Cash can be hard to keep track of, can be easily misplaced and is inefficient, according to Tan. Still, merchants have not yet moved to cashless payment options "because it's difficult and it's expensive," she said.

She pointed to the various points of sales that are accepted in large supermarkets as an example: Setting up those payment options take time and it's also expensive because there is a need to put in the right hardware and to train people.

"What we're providing is the complete opposite of that: something that is super easy to install, easy to use and something that's going to be affordable for the merchants, as well as the customers," Tan said.

Moreover, Tan said, many businesses face high merchant discount rates (MDRs) — the transaction fee that is deducted by the payments processor from the total amount received — for accepting cashless payments. That, she added, is likely due to costly hardware and sales processes that make the technology inefficient and "more expensive than it needs to be." MDRs are a common way for many digital payments platforms to make money.

A woman passes a Grab signage at their office in Singapore.
Edgar Su | Reuters

Initially, Grab's payment service will have zero MDR, according to Tan. That means merchants who accept payments via GrabPay will be able to add the full amount to their topline.

"We want to make sure that merchants firstly understand what the product is, how it helps them and there's zero cost to try," said Tan.

But once the service picks up more users, she added, the plan is to determine a reasonable MDR that will not become "prohibitive for anybody."

The way the transactions will work is this:

  • Inside the Grab app, users tap on the GrabPay button
  • They will scan the QR code displayed at the store, key in the amount due and slide the navigation bar to complete the payment
  • Both the buyer and the seller are then notified of the completed transaction through the Grab app

Users can top-up the mobile wallet using GrabPay Credits, credit and debit cards, other forms of digital payments such as Alibaba's Alipay, Android pay and mandiri-ecash which is popular in Indonesia.

Earlier this year, Grab said it expected to raise $2.5 billion in fresh funds from China's Didi Chuxing, Japan's SoftBank Group and others to bolster dominance in the region and grow its mobile payments business.

Currently, the company has over 63 million app downloads, including 4 million in Singapore, and is available in 132 cities across Southeast Asia. The company told CNBC it expects to register it's one billionth ride transaction this week.

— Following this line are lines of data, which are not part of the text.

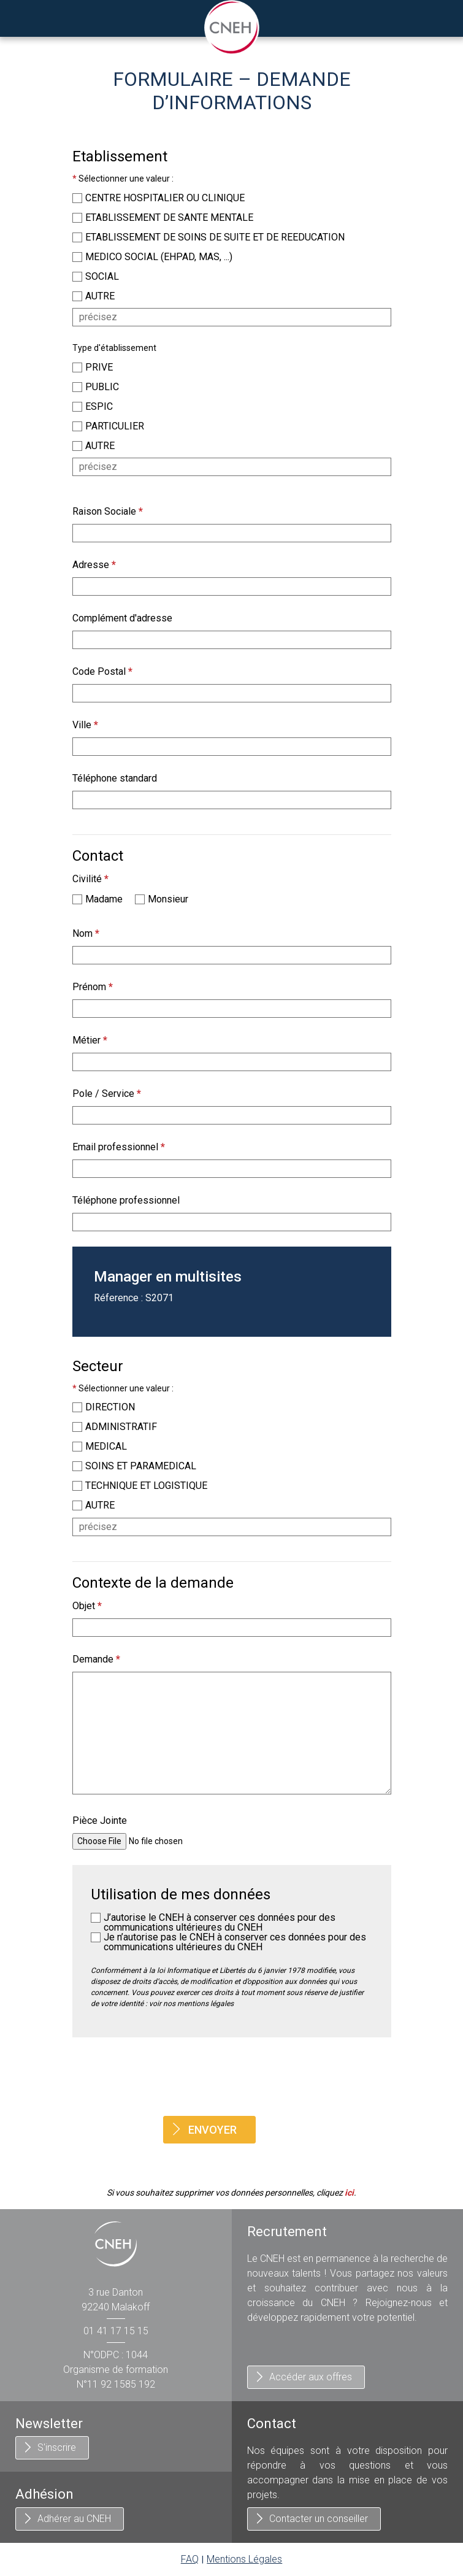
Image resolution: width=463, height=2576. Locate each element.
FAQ (190, 2559)
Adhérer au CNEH (74, 2518)
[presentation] (232, 2077)
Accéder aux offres (310, 2377)
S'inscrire (56, 2447)
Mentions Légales (244, 2559)
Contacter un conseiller (318, 2518)
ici (349, 2192)
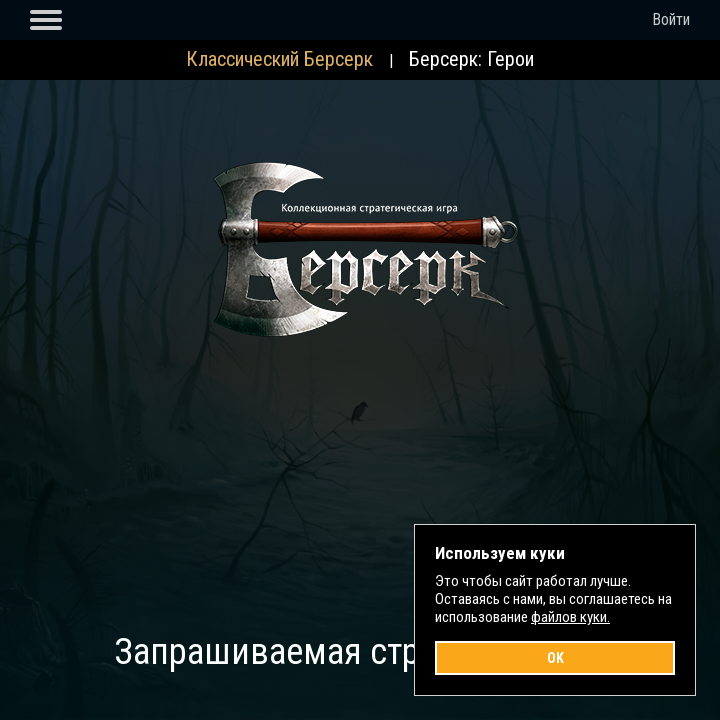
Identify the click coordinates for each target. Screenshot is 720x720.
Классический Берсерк (279, 59)
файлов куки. (570, 617)
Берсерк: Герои (471, 59)
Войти (671, 19)
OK (555, 658)
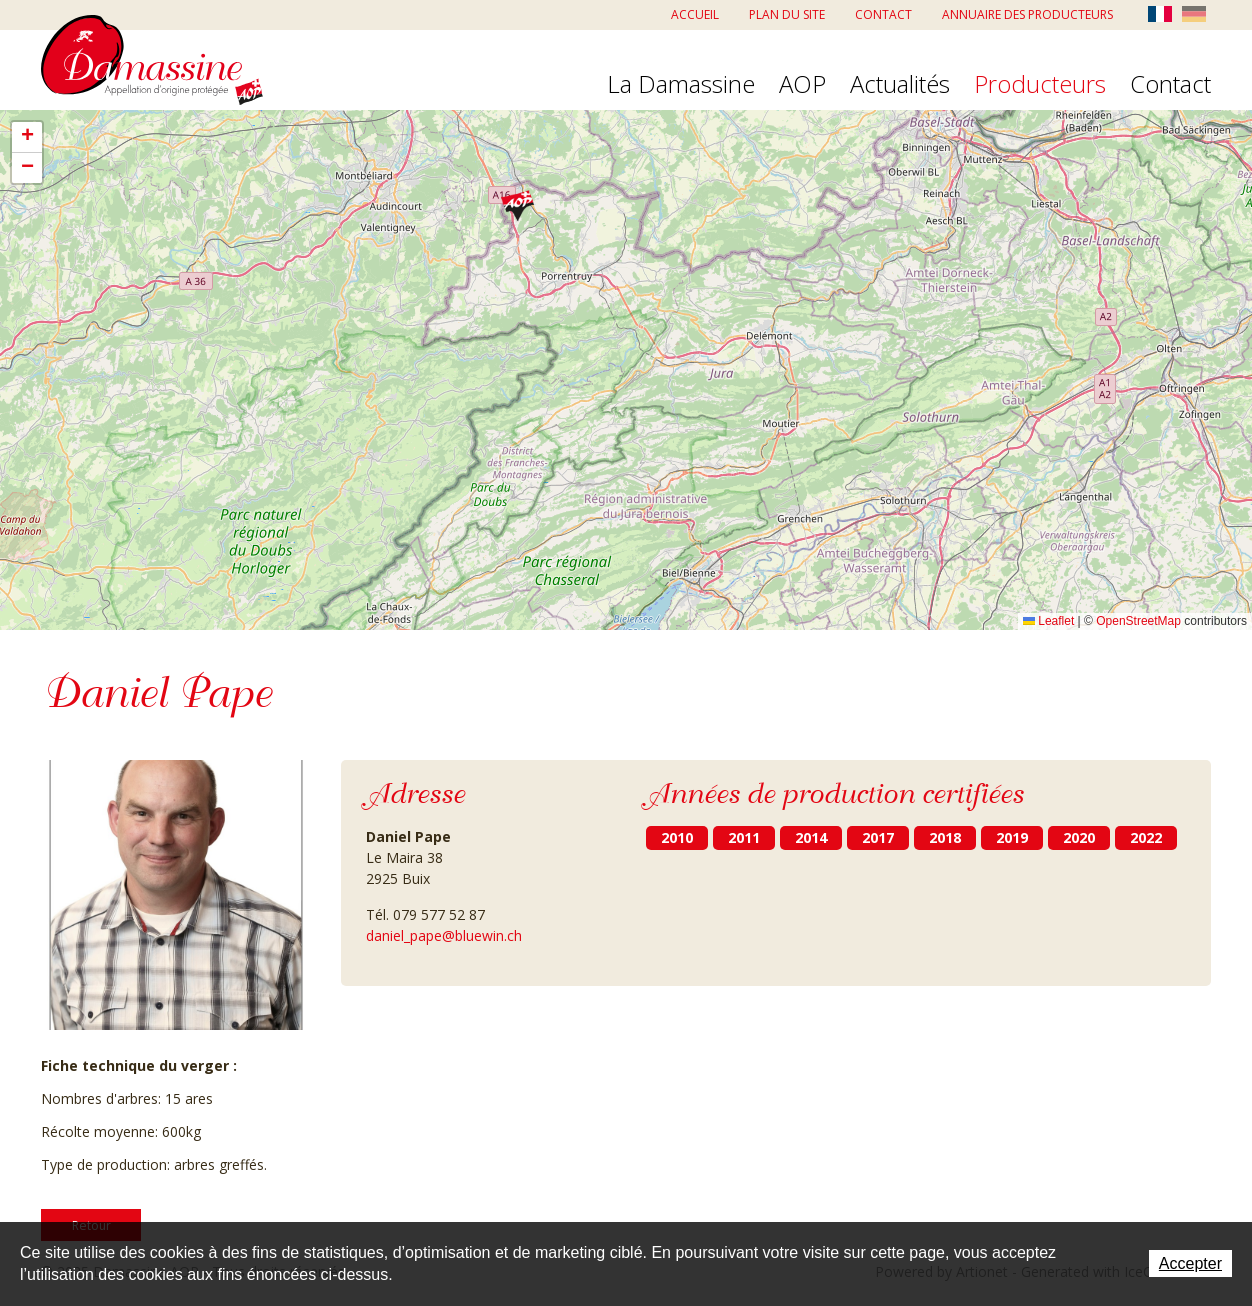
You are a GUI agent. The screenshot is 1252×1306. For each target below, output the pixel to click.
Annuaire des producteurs (1027, 14)
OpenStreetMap (1138, 621)
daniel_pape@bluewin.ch (444, 935)
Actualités (900, 85)
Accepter (1190, 1263)
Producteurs (1040, 85)
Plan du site (787, 14)
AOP (802, 85)
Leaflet (1048, 621)
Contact (883, 14)
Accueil (695, 14)
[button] (517, 205)
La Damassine (681, 85)
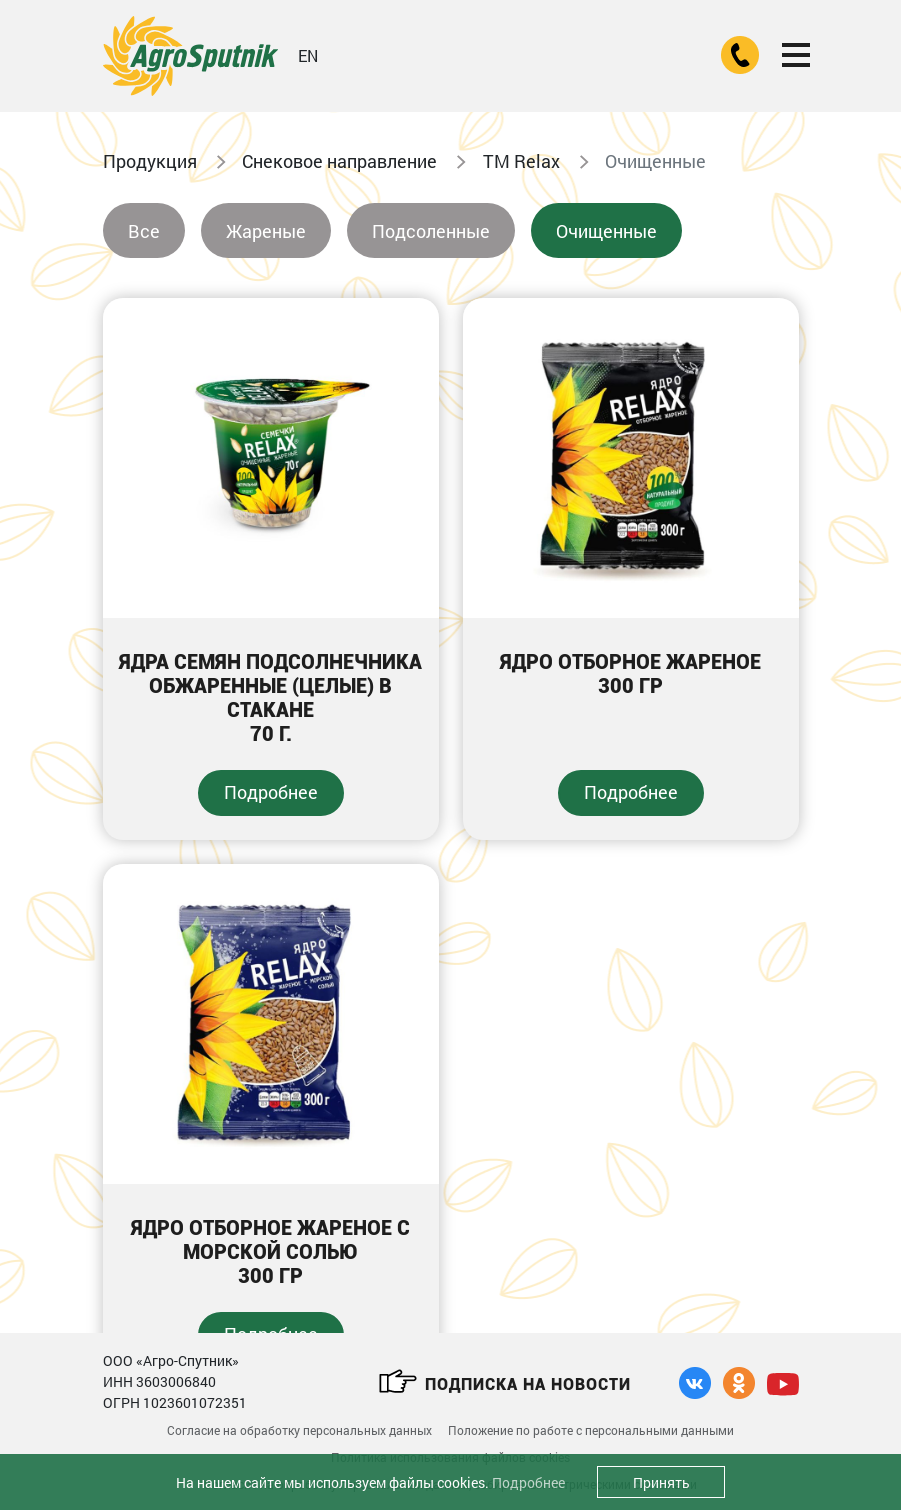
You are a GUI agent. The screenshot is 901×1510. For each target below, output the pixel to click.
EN (308, 55)
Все (144, 231)
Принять (661, 1482)
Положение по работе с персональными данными (591, 1430)
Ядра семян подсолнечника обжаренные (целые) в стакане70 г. (270, 698)
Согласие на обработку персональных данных (299, 1430)
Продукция (150, 161)
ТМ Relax (521, 161)
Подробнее (271, 792)
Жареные (266, 231)
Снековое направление (339, 161)
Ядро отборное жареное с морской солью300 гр (270, 1252)
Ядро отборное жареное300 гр (630, 674)
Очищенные (606, 231)
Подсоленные (431, 231)
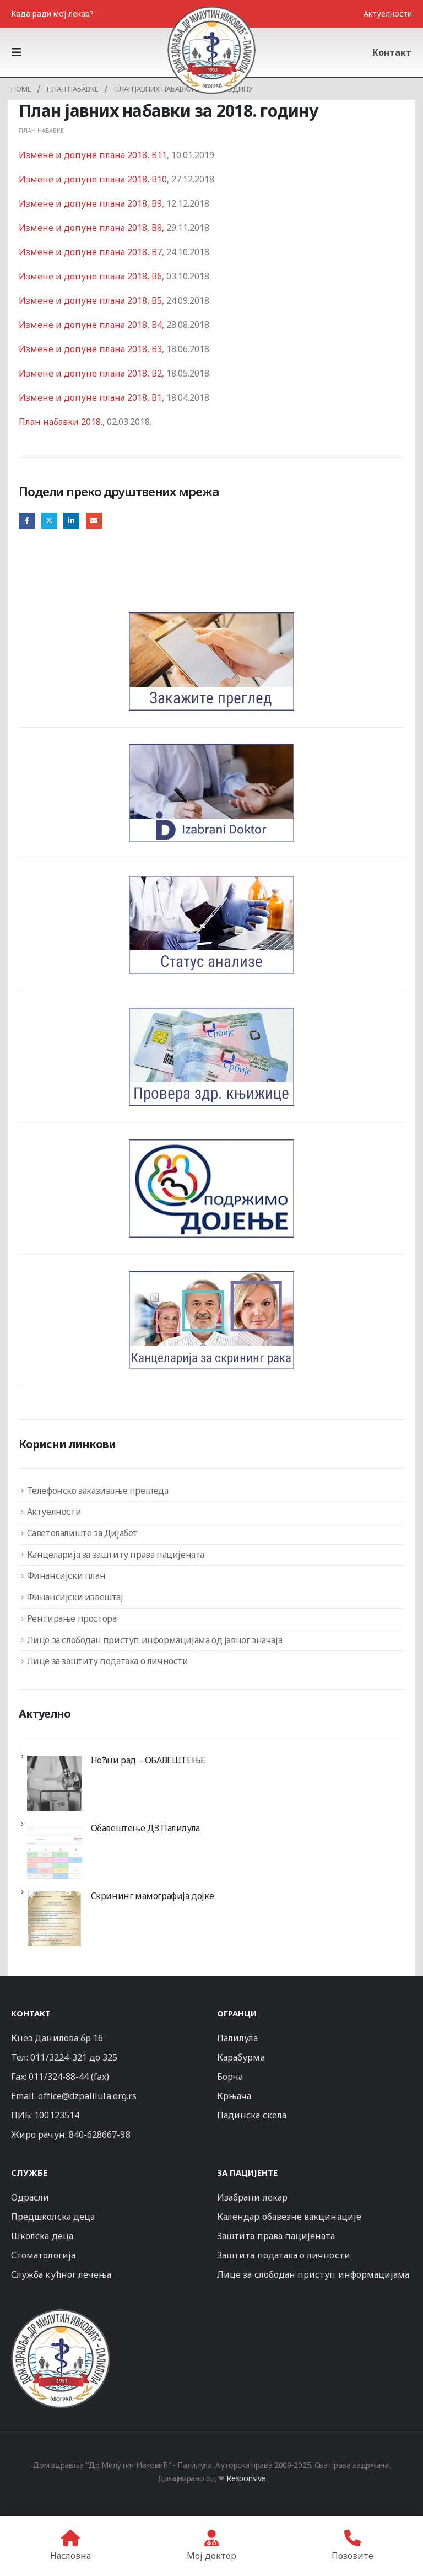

The company is profitable in some of the more developed markets and services, according to Tan, but she did not disclose specifics. "In others, especially like payments, with the launch today, we're actively, heavily investing," she said.

Tan also told CNBC that Grab has no plans to currently expand beyond Southeast Asia because the market has plenty of potential.

"I think as of right now, our focus, as it has been for the past five or so years, is Southeast Asia," she said. "There's so much value and potential there, we don't really see any need to go elsewhere because we don't want to get distracted."